不終の痛み
◆
理屈は分からない。
僕の闇の中にぬくもりが広がった。
やわらかい。
うるおっていて、そしてやさしい。
死、って、こんなに気持ち良いものだったんだな。
こんななら、さっさと死ねばよかった。
だけどその安らぎはかき乱された。
「うわーーーーん! カズ君が死んじゃったー! そして私はやっぱり死ねなかったー! いっしょに死にたかった! いや死んだけどいっしょに荼毘にふされて埋葬されて転生して一卵性双生児とかになって母胎で抱き合っていっしょに産まれていっしょにまた死にたかったー!」
目が、開いた。
なんで生きてるんだ?
なんで僕は賢木さんに抱きしめられながら、涙を顔中に滴下されながら、たわわな胸のやわらかさに溺れているんだろう?

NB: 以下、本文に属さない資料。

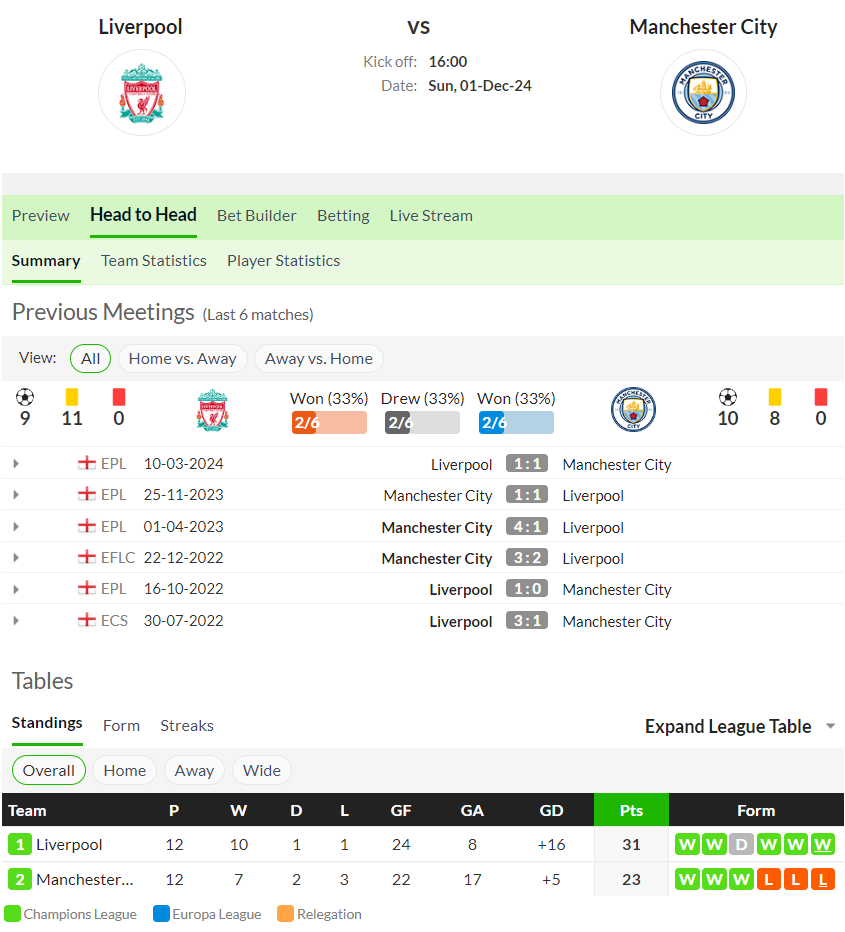Select the Away standings filter
This screenshot has width=845, height=932.
coord(194,770)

謎だ。一つ分かることは、このままだと彼女の涙とやわらかな胸で再度、死ぬっていう。
「あの、賢木さん……」
「はい! 生まれ変わっても君と出逢いたい、賢木藤美です! 2年C組19番、カズ君大好き17歳! 君にうっとり、ちょっとうっかり。スリーサイズは上から————」
「いやいやいや、そんなアイドルみたいな自己紹介はいいです!」
あ、スリーサイズきいてから止めればよかったかも。
「えっ、カズ君? なんで蘇生してるの……?」
「僕も分からない……」なんで君がそんなにキャラ変してるのかも。
「傷もぜんぶ治ってる……。嬉しいけど、どうして」
スキル【怨呪】は発動したはずだ。それは解る。感覚で。だけど発動したなら、賢木さんが死んだのなら、呪いは返ってくるはずだ。僕は死んだ。
でも、だけど、けれども僕は生き返った。
「賢木さんのスキルって」
「
終わらない罰、痛み…………。
彼女の能力は「回復」や「再生」等のプラスなものでなく、あくまで「痛み」なのだとしたら? 死ねずに苦しみ続ける、痛み。だから彼女は僕の呪いを受けても、「死という永続的な終わり」にたどり着けなかった。今も「生」の苦しみを味わい続けているということ。同じ報いを受けるはずの呪いのブーメラン。ただの「死の呪い」に「死ねずに苦しみ続ける」という効果が付与されてしまったのか? 死ぬだけだったら、呪いをかけられた賢木さんとイーブンにならない。不公平だからって。
僕は自分の仮説を話してみた。
「なるほど、ありえるかも知れません。体は痛みますか?」
「全く」どこも痛くない。
賢木さんは正気を取り戻したのか、真面目な思案顔になった。
でも何故か全身から僕へと発せられる好意がまざまざと、目に見えるようだった。
「今和野君は私と同じ不死身になったということですね」
不死身。
終わらない苦痛と捉えると、気分が沈みかけるけど、僕はある考えに至った。すると体の芯から喜びが噴き出してくる。思わず賢木さんの手をとっていた。
「ありがとう賢木さん!」
「ふぇっ?!」
顔を真っ赤にする賢木さんに僕は告げた。
「じゃあさ、僕は無限にあいつらを呪える力を手に入れたってことになるよね!」
「はわわわ……」
「これであいつらみんなに復讐できるよ!」
「今和野君、手を離してください」
「あっ」
いくらテンションが上がったからって、女の子の手を握っちゃうなんて。
僕は慌てて手を離した。
「ご、ごめんね!」
「いえ……あの、はい。いえ、今和野君から手を握ってもらえるなんて、
賢木さんはうろたえにうろたえまくっていた。
「そんな、嬉死ぬって……」
突飛な展開に忘れていたけど、そうだ、さっき賢木さんはありえないことに、この僕を好きだと言ったんだ。
こんな僕を、まさか…………ね。
「でも本当に感謝してるよ。賢木さんを傷つけたやつらも僕がみんな呪うよ! もう奴隷なんてしなくていいんだ! 僕が外へ連れ出すから!」
「やめてください……ホントに嬉死ぬ……」
賢木さんがふらりと後ろへ倒れかけた。慌てて抱き止める。息のふれあう至近距離で視線がぶつかった。
その瞬間、
「くぅっ!」
賢木さんが脱力した。
「え……? 賢木さん?」
名前を呼びかける。ゆすっても反応がない。
うそじゃん。
「………………死んだ?」
僕は賢木さんを、嬉死にさせてしまった。
どうやら彼女は僕のことが本当に好き…………らしい。